**INPUT RECORDS**
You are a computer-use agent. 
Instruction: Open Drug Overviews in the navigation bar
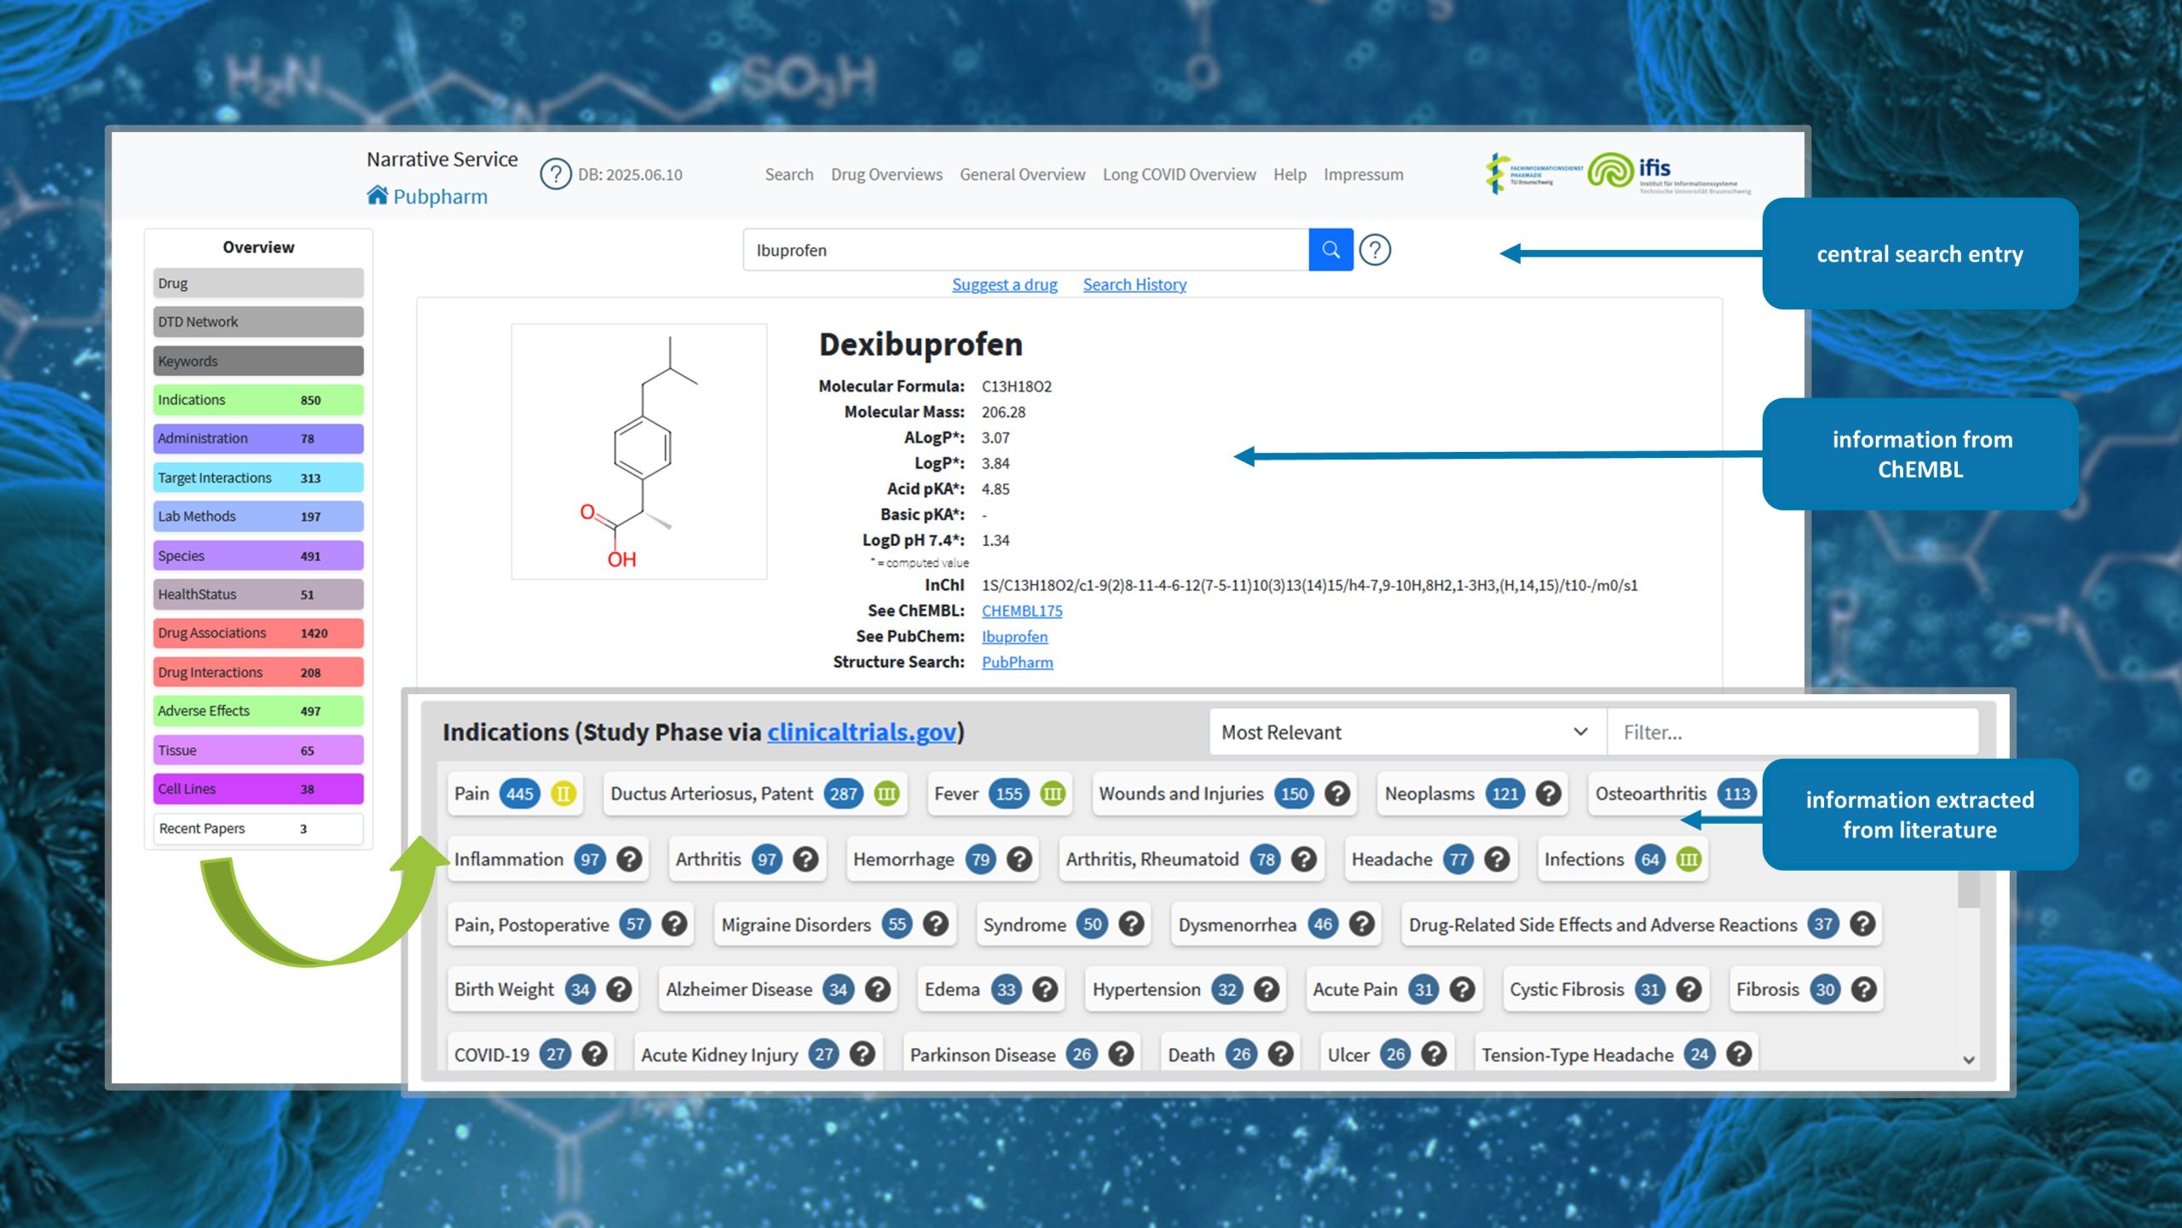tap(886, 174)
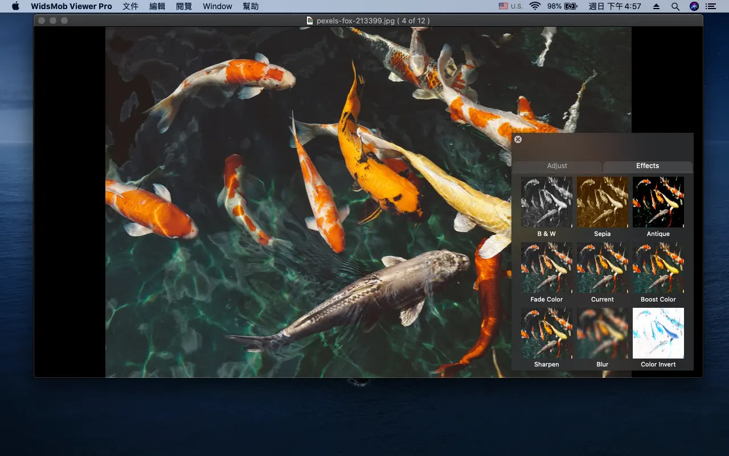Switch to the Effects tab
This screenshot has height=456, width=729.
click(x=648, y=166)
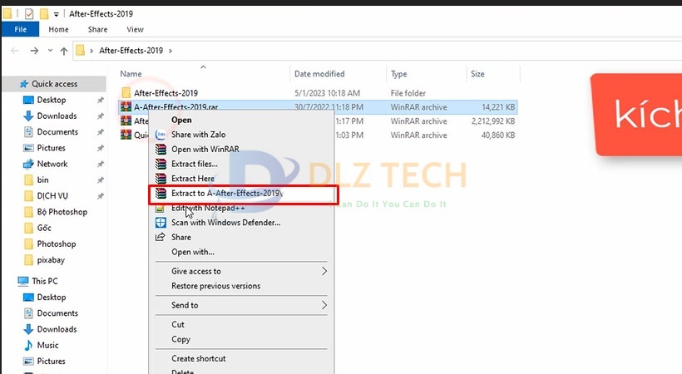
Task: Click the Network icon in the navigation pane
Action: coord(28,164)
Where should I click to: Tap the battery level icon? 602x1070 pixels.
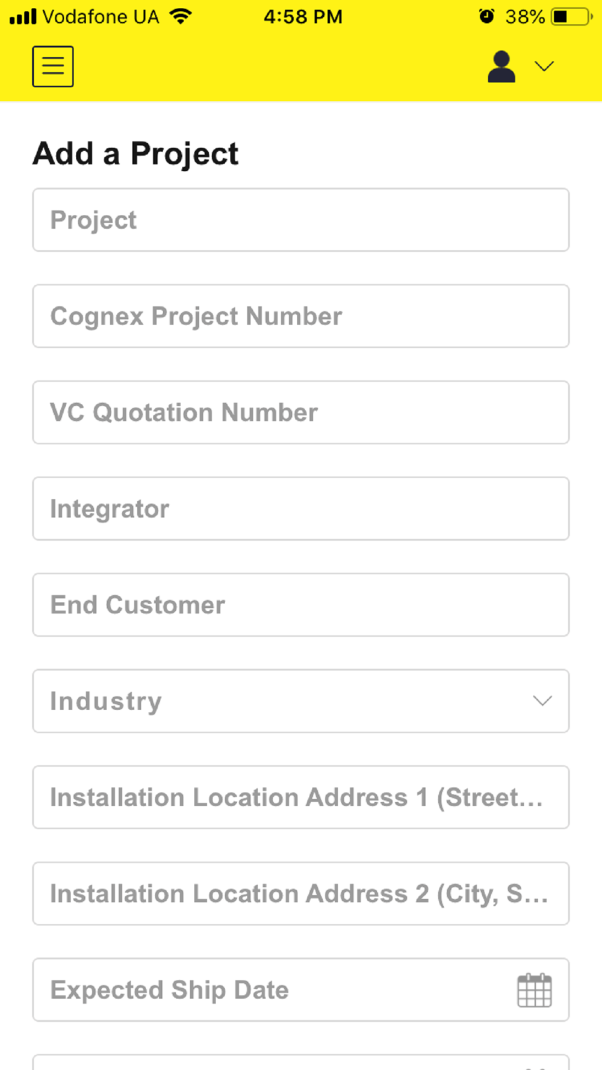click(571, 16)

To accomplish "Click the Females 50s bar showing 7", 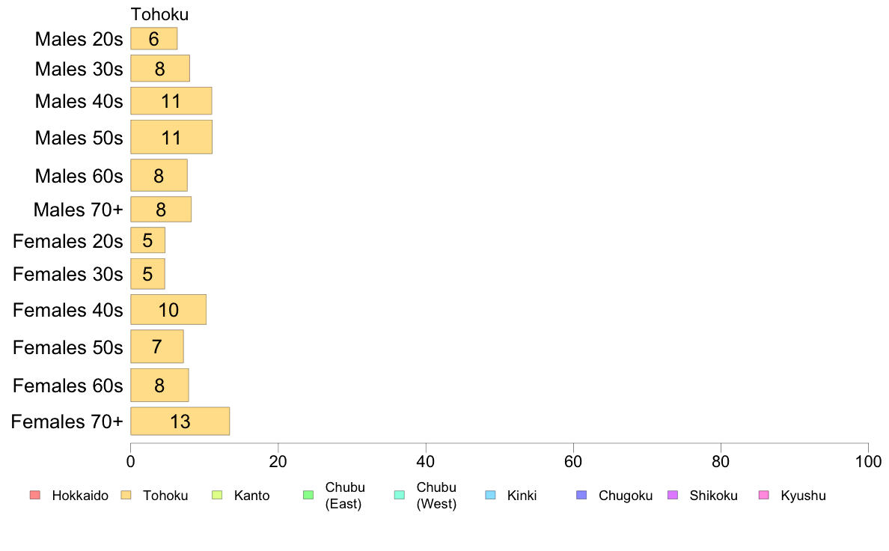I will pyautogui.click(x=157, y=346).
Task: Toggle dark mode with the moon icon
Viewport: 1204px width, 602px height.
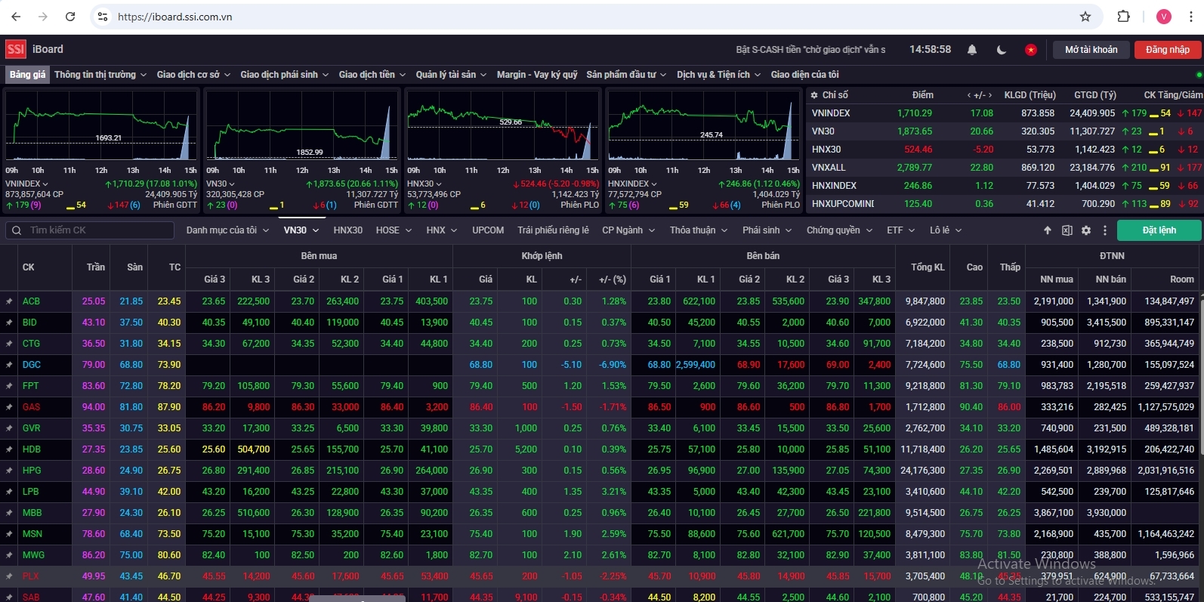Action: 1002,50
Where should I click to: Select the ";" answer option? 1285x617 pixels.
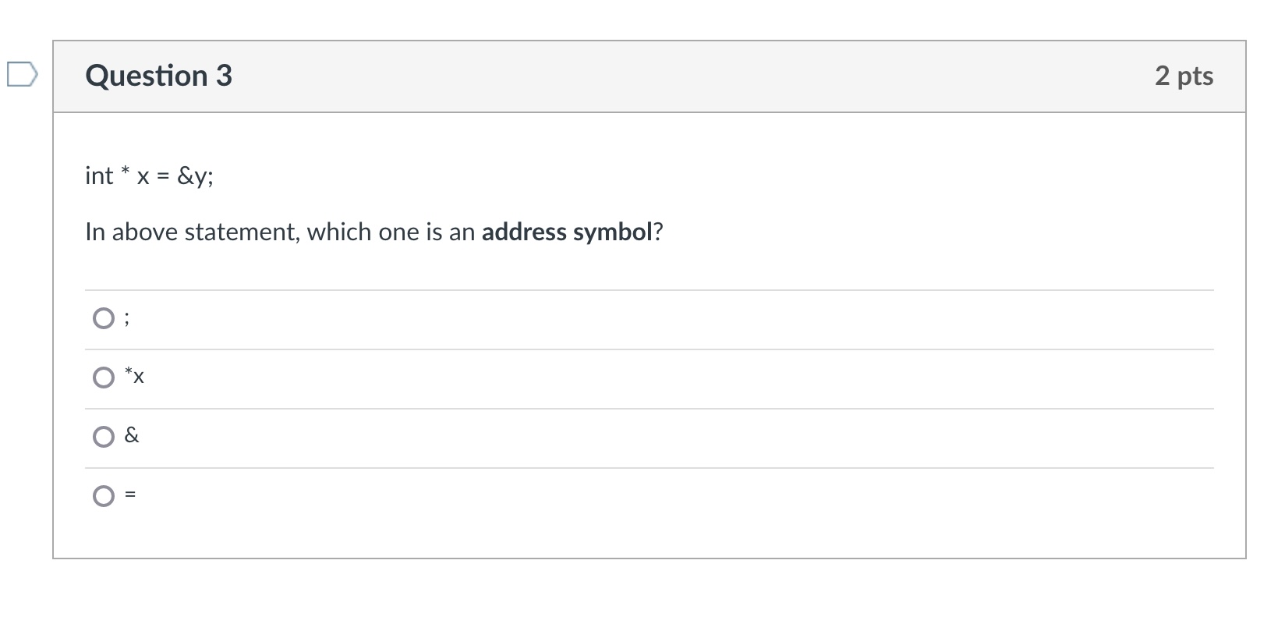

**INSTRUCTION**
Copy out the items word for word, starting at the very beginning and ending with the line that contains "click(571, 16)". Include both ends, but leave the pictures out of your answer.

**SOLUTION TO THE PROBLEM**
You are a computer-use agent. 
Instruction: Open Drug Overviews in the navigation bar
tap(886, 174)
Switch to the Effects tab
This screenshot has height=456, width=729.
click(x=648, y=166)
Task: Click the Network icon in the navigation pane
Action: coord(28,164)
Where should I click to: Tap the battery level icon? 602x1070 pixels.
click(571, 16)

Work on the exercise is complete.